# Querying Data

One of the most common tasks, when you work with the database, is to query data from tables by using the `select` statement. The `select` statement has many clauses that you can use to form a flexible query. While only one of them is mandatory when using the `select` clause, you will usually include at least two or three of the available clauses.
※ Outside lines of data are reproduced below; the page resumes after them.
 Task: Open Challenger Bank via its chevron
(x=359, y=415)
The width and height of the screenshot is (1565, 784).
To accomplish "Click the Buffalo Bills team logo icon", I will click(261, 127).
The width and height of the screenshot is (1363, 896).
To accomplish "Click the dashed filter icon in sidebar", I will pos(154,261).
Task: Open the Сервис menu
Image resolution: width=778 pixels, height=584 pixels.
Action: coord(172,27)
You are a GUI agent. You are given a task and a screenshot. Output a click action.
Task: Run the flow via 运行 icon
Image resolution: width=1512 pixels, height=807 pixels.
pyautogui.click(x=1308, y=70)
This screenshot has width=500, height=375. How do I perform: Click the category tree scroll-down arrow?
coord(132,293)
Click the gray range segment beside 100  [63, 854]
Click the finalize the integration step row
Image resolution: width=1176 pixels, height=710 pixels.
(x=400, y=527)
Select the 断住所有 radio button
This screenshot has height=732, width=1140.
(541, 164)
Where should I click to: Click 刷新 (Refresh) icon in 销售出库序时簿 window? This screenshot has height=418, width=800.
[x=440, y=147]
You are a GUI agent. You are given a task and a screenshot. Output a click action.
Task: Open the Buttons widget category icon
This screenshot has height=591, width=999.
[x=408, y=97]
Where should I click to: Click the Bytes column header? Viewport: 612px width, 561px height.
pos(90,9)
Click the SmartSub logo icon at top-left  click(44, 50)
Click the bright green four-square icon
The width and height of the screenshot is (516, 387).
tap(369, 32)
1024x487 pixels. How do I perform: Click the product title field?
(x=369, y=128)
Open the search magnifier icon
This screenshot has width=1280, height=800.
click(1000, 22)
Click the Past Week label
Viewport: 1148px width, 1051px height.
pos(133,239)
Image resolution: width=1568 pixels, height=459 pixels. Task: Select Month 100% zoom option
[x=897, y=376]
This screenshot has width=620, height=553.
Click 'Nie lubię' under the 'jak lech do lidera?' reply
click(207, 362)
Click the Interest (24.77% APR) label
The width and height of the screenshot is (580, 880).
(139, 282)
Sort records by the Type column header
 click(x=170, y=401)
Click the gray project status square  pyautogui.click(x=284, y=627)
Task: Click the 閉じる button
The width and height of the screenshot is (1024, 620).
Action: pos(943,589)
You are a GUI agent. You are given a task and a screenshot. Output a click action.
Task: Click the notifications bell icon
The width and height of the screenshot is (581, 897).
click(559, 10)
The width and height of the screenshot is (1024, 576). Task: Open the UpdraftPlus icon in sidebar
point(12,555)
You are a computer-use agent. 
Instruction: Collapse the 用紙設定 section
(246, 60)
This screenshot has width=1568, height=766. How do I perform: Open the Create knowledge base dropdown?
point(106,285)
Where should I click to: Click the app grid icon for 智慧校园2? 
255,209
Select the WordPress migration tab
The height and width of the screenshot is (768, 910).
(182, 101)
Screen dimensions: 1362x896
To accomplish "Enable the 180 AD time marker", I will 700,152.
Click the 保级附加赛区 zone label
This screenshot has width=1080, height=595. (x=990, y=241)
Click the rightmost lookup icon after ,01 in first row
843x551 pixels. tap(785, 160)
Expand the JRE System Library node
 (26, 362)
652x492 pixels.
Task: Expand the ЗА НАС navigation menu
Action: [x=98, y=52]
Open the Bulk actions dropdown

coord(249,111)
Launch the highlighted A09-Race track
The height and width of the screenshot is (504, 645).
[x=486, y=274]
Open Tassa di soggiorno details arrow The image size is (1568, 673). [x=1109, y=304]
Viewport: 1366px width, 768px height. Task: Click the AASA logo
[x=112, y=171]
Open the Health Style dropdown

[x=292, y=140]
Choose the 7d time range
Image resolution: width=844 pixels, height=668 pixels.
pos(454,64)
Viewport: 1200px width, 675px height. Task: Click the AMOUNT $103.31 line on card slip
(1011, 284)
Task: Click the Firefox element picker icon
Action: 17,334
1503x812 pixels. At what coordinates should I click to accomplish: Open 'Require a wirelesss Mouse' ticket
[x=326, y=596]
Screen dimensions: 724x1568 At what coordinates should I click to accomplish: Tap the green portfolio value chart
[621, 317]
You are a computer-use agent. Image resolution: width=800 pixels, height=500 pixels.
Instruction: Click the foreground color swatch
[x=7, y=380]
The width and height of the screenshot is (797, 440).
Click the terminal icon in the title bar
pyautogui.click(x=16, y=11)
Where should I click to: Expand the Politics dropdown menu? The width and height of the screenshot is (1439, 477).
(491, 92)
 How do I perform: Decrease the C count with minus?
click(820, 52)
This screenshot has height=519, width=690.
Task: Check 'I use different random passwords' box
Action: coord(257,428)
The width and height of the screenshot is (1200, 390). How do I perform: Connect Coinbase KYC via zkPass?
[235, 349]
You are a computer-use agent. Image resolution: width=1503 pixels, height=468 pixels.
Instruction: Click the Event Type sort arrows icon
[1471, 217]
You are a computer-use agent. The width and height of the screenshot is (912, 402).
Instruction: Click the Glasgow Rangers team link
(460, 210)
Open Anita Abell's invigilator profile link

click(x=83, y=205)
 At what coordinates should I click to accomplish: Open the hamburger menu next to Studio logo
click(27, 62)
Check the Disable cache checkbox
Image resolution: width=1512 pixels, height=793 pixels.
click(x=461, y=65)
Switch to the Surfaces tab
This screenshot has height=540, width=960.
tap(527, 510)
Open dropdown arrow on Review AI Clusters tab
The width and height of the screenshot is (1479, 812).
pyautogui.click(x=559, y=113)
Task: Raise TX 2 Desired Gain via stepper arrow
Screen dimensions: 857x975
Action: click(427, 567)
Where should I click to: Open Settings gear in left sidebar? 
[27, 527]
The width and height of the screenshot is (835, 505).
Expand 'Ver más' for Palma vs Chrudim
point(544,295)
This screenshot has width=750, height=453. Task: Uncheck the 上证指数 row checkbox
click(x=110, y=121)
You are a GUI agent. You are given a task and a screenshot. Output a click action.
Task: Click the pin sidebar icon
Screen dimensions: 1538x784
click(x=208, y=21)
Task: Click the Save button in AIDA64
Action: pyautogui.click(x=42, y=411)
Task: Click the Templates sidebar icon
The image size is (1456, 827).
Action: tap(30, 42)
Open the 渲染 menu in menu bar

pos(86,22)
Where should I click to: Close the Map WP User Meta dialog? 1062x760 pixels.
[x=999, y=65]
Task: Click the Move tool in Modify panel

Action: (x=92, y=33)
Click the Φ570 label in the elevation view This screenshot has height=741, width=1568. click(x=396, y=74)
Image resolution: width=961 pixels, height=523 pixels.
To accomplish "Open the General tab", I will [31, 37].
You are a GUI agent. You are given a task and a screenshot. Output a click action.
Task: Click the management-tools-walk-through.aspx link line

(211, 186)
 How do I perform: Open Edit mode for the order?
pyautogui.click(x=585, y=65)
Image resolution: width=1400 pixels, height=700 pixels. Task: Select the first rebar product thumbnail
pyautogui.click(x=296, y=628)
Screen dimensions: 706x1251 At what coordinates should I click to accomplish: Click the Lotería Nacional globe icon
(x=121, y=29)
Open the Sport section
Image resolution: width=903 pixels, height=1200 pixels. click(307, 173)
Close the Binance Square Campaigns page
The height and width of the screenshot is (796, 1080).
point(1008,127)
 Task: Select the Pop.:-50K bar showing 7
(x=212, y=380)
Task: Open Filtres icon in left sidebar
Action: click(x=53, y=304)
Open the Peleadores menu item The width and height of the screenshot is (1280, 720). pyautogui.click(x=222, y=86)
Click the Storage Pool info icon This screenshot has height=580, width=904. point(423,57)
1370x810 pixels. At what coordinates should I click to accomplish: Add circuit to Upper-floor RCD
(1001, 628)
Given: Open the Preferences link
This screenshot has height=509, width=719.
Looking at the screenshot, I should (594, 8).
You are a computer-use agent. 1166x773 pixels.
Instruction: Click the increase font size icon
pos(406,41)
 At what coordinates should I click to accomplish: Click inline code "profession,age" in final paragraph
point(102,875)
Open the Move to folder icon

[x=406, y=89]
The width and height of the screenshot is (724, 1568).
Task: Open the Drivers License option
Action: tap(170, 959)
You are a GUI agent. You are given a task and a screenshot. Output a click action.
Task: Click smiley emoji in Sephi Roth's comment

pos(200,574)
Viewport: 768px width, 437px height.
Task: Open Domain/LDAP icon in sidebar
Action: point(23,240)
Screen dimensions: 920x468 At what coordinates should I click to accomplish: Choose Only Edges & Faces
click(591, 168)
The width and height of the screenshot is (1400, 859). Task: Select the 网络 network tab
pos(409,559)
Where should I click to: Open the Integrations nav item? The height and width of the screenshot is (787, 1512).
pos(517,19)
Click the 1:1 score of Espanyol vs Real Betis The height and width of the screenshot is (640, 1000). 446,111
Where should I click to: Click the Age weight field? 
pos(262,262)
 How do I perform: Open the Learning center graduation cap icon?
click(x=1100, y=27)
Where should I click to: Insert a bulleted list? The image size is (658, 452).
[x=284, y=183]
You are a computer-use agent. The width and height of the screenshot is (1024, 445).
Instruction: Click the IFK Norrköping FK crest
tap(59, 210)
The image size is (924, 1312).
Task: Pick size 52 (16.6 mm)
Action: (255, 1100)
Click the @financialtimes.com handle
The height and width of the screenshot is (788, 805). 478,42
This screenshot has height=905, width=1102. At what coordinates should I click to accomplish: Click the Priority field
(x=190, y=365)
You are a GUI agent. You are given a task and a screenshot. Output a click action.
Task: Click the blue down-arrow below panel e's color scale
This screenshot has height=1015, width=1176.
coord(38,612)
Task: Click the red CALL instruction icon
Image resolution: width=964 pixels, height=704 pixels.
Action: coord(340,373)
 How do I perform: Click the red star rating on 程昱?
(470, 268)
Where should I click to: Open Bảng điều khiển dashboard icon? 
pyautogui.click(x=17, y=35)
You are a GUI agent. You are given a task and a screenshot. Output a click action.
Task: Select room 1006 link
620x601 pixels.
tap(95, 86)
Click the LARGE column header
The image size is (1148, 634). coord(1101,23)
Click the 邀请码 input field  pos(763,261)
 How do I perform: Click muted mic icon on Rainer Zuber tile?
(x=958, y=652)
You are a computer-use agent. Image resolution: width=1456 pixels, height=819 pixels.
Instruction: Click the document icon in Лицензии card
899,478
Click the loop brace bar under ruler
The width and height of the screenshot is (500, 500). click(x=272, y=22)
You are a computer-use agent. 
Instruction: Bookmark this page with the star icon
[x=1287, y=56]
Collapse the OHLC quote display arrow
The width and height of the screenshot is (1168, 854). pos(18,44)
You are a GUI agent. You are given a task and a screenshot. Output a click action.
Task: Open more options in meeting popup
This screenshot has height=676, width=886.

Table below shows some of the different clauses and their purpose:

**Clause name** | **Purpose**
--- | ---
`Select` | Determines which columns to include in the query's result set
`From` | Identifies the tables from which to draw data and how the tables should be joined
`Where` | Filters out unwanted data
`Group by` | Used to group rows together by common column values
`Having` | Filter out unwanted groups
`Order by` | Sorts the rows of the final result set by one or more columns

***Note:*** *I have typed out SQL clauses in CAPITAL LETTERS in the examples but it is not always required to have them in CAPS. This is just to help you easily distinguish the SQL keywords from object references (tables, columns, etc.) in the statement/code. PostgreSQL and some other databases do accept SQL keywords in small letters.*

The following sections delve into the uses of the six major query clauses

## The `select` Clause

   Albeit the `select` clause is the first clause of a SQL query statement, it is one of the last clauses that the database server evaluates. The reason for this is that before you can determine what to include in the final result set, you need to know all of the possible columns that could be included in the final result set. The `select` clause is typically paired with `from` clause. Here's a query to get started:

*Initial setup to load sql module in order to run sql statements on this Notebook:*

***Note:*** *Each cell demonstrating SQL code in Jupyter Notebook needs to begin with `%%sql` in order to have the interpreter to treat the code as SQL statements/queries. The `%%sql` is not needed otherwise in SQL/database-client tools.*

*Initial setup to load sql module in order to run sql statements on this Notebook:*

In [1]:
%load_ext sql
%sql postgresql://postgres:password@localhost/dvdrental

In [2]:
%%sql 

SELECT * FROM actor;

 * postgresql://postgres:***@localhost/dvdrental
200 rows affected.


actor_id,first_name,last_name,last_update
1,Penelope,Guiness,2013-05-26 14:47:57.620000
2,Nick,Wahlberg,2013-05-26 14:47:57.620000
3,Ed,Chase,2013-05-26 14:47:57.620000
4,Jennifer,Davis,2013-05-26 14:47:57.620000
5,Johnny,Lollobrigida,2013-05-26 14:47:57.620000
6,Bette,Nicholson,2013-05-26 14:47:57.620000
7,Grace,Mostel,2013-05-26 14:47:57.620000
8,Matthew,Johansson,2013-05-26 14:47:57.620000
9,Joe,Swank,2013-05-26 14:47:57.620000
10,Christian,Gable,2013-05-26 14:47:57.620000


In this query, the `from` clause lists a single table (*actor*), and the `select` clause indicates that all columns (designed by \*) in the *actor* table should be included in the result set. Basically the query statement could be described in English as follows:

> *Show me all columns and all rows in the **actor** table*

Also note that each SQL statement has to end with a semi-colon. Otherwise the SQL interpreter will continue to expect additional clauses for input.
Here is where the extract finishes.